● Tareas del ejercicio
1) En el fragmento sobre la Plaza de Pavía, ¿qué arquitecto proyectó el lugar como plaza en 1865?
2) Transcriba del fragmento sobre la Plaza de Pavía el pasaje que va desde "En la pendiente" hasta "de los vecinos.", ambos incluidos.

● Fragmento
En la pendiente que se derramaba desde el cerro de la Alcazaba hasta el puerto, aparecía una zona de llano donde se fue gestando la histórica Plaza de Pavía. El lugar era una meseta deshabitada, antes de que en 1865 el arquitecto Joaquín Cabrera lo proyectara como plaza dentro del plan de urbanización del barrio del Reducto. Entre 1870 y 1880 se rodeó de viviendas, se instaló el primer alumbrado con farolas de petróleo y se levantó una fuente de agua para el abastecimiento de los vecinos.
El agua fue uno de los problemas al que tuvieron que enfrentarse las primeras familias que habitaron la plaza. En el invierno de 1879 presentaron sus quejas al ayuntamiento por estar privados de agua potable, ya que aún no se habían terminado de colocar los tubos de la cañería que tenía que abastecer al barrio. Tampoco tenían luz suficiente, ya que a las ocho de la noche se apagaban casi todas las farolas de las calles del Reducto para ahorrar petróleo, por lo que era una aventura cruzar aquel llano a oscuras. A pesar de los problemas, la Plaza de Pavía y las calles del barrio seguían poblándose de vecinos y seguían levantándose nuevas construcciones.
En septiembre de 1879 se abordó el proyecto para arreglar el terreno de la plaza y dotarlo del declive que necesitaba para que en la época de las lluvias las aguas tuvieran la debida corriente y no se quedaran estancadas en el llano, dejando incomunicados a los vecinos, como venía sucediendo cada vez que caía una tormenta. Como las arcas municipales tenían más telarañas que monedas, se ofrecieron a los jornaleros lotes de terreno en el barrio en compensación por el trabajo, para que pudieran edificarse sus propias viviendas.

● Los datos
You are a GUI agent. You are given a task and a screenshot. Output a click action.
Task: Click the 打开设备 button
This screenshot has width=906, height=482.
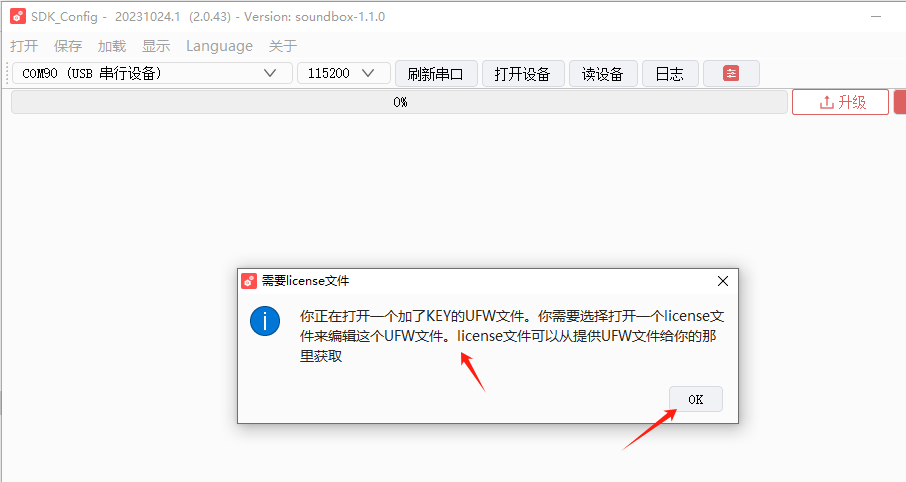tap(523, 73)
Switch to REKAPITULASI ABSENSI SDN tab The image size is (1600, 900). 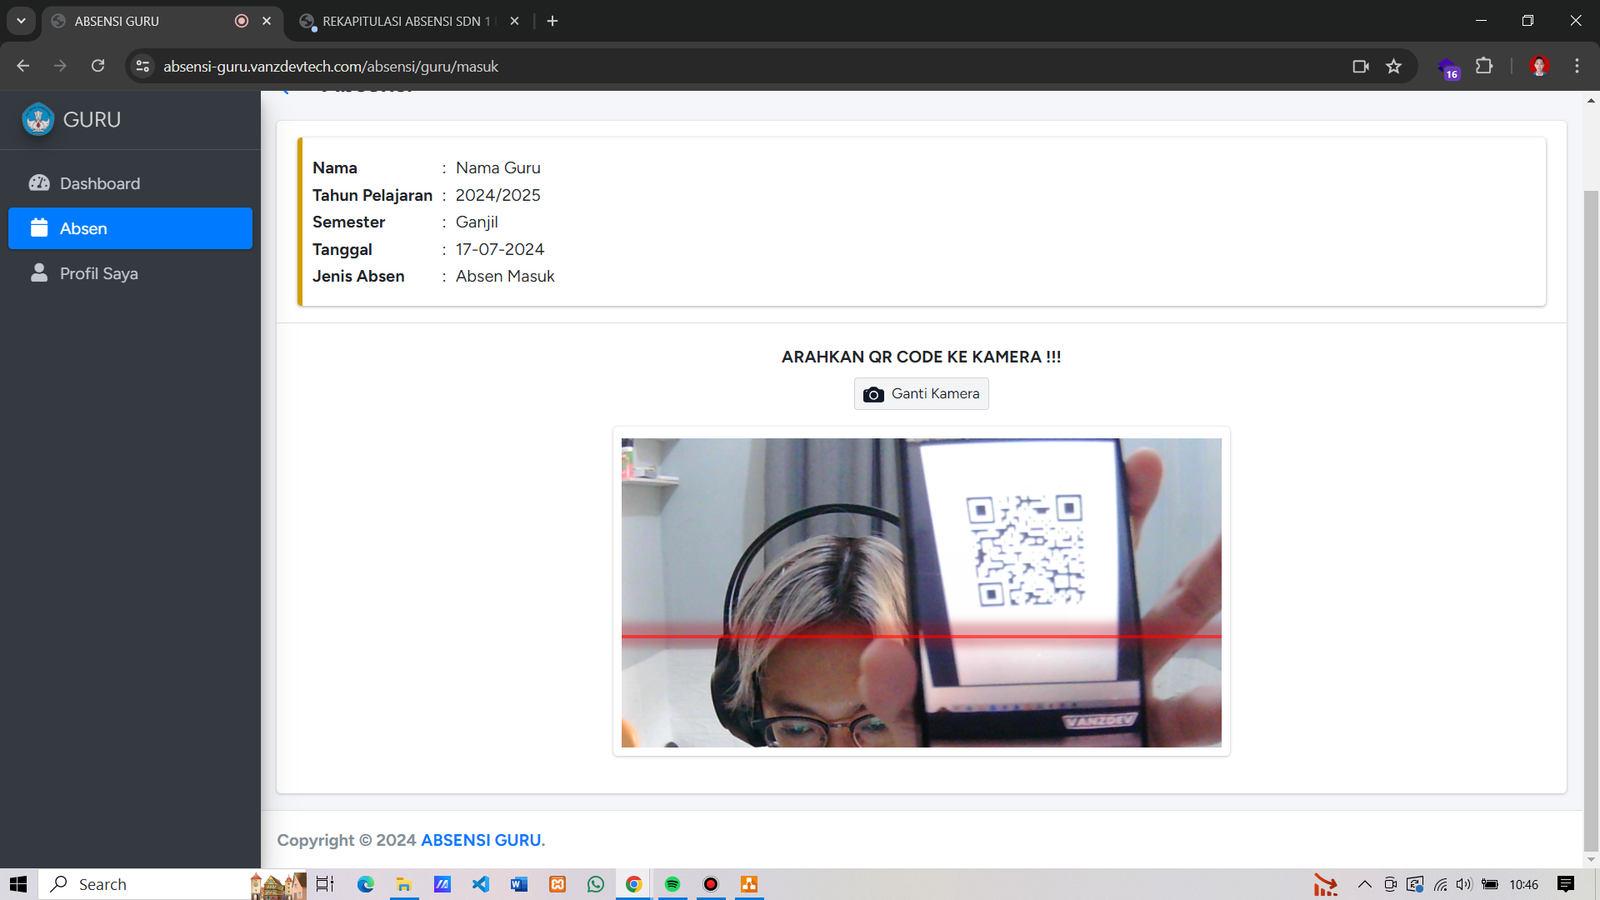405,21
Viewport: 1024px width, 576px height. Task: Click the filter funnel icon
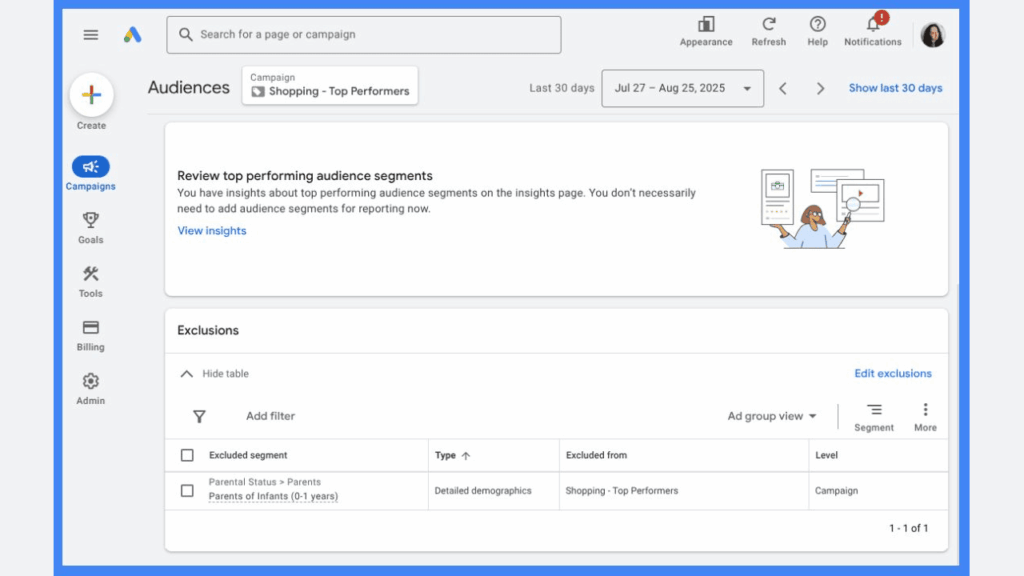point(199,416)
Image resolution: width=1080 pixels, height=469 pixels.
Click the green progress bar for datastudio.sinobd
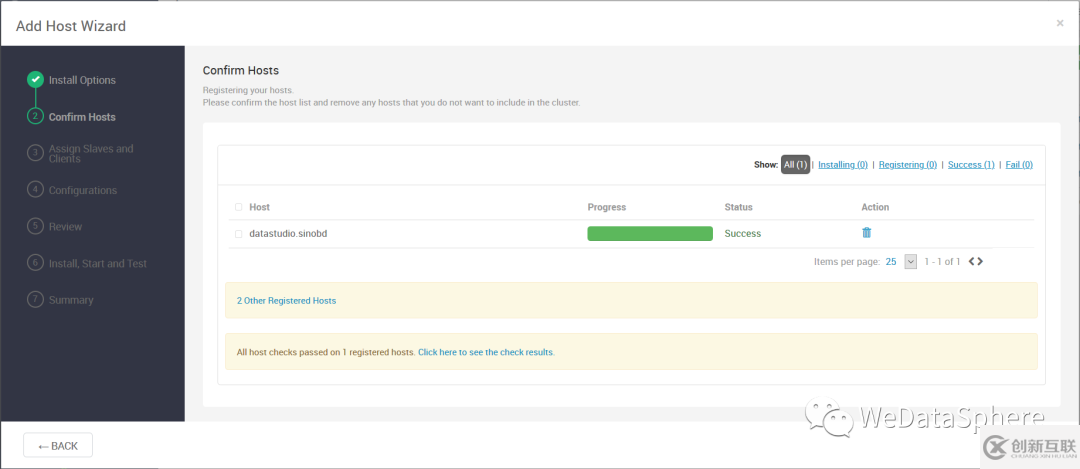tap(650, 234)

● Soluciones propuestas
1) Joaquín Cabrera.

2)
En la pendiente que se derramaba desde el cerro de la Alcazaba hasta el puerto, aparecía una zona de llano donde se fue gestando la histórica Plaza de Pavía. El lugar era una meseta deshabitada, antes de que en 1865 el arquitecto Joaquín Cabrera lo proyectara como plaza dentro del plan de urbanización del barrio del Reducto. Entre 1870 y 1880 se rodeó de viviendas, se instaló el primer alumbrado con farolas de petróleo y se levantó una fuente de agua para el abastecimiento de los vecinos.